Mommy bloggers who are Instagram influencers (and, to a lesser extent, dadfluencers) all over the world use pictures of their kids and tell stories about them to boost their "brands" every single day. It usually starts when the kids are babies, too small to know exactly what's going on or express an opinion about essentially being propped up as accessories in their parent's venture.
But what happens when that baby becomes a kid? And then a teenager? And suddenly has opinions about how, when, and in what context they want to be captured on camera?

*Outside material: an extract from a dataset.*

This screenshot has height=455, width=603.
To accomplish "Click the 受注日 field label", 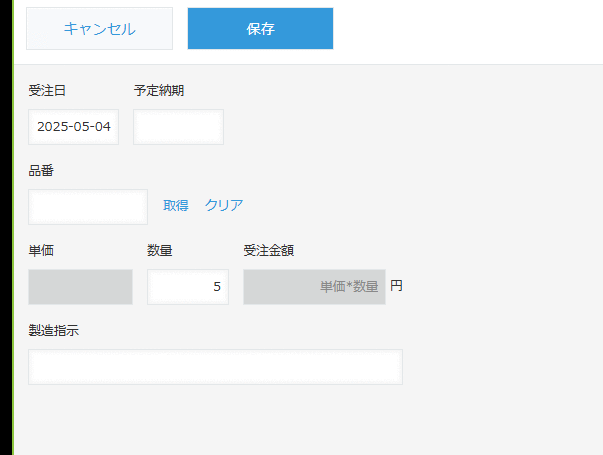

What do you do when your kid has enough agency to say, "I don't want to be included in this"? There's a whole generation of kids growing up who had versions of their childhood plastered all over the internet, and now at least some of them are deciding for themselves that they've had enough.

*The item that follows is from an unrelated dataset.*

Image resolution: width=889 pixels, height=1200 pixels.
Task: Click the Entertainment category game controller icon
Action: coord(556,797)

One such teenager took to Reddit's "Am I the A-hole?" to explain that her mom is "kinda famous on Instagram and blogging." She's been blogging about her two daughters — one who is a teenager now and another who is 9 — since they were both very little.
"It sucks," OP writes, "because there's so much out there about us and it's what's gonna come up when I'm looking for a job, when I'm dating, when anyone looks up my name." This is completely true. It is a perhaps unintended but very very real consequence of mommy blogs. They're usually quite open about their names and the names of their children. They often "get real" about the struggles they and their children go through, the arguments they have, the "realities" of parenting.

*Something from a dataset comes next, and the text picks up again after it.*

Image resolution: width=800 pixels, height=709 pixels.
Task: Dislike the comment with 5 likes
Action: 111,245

Through all this, their kids sit there, posing for pictures, smiling while their innermost secrets and difficulties are mined for clicks. Well, this teenager has had enough of of that, so they printed custom hoodies for them and their younger sister, who's also starting to resist being included in the blog. The hoodies have phrases all over them that say things like, "No photos," "No videos," "I do not consent to being photographed," "no means no," "respect my privacy," "no cameras," and "no profiting off my image."
An Atlantic article from way back in 2013 explores the ethics of parents writing about their kids, mostly in parenting blogs. But in 2020, the trend has expanded to be so much about the faces of these kids. The article concludes that it is, indeed, unethical to overshare about your children.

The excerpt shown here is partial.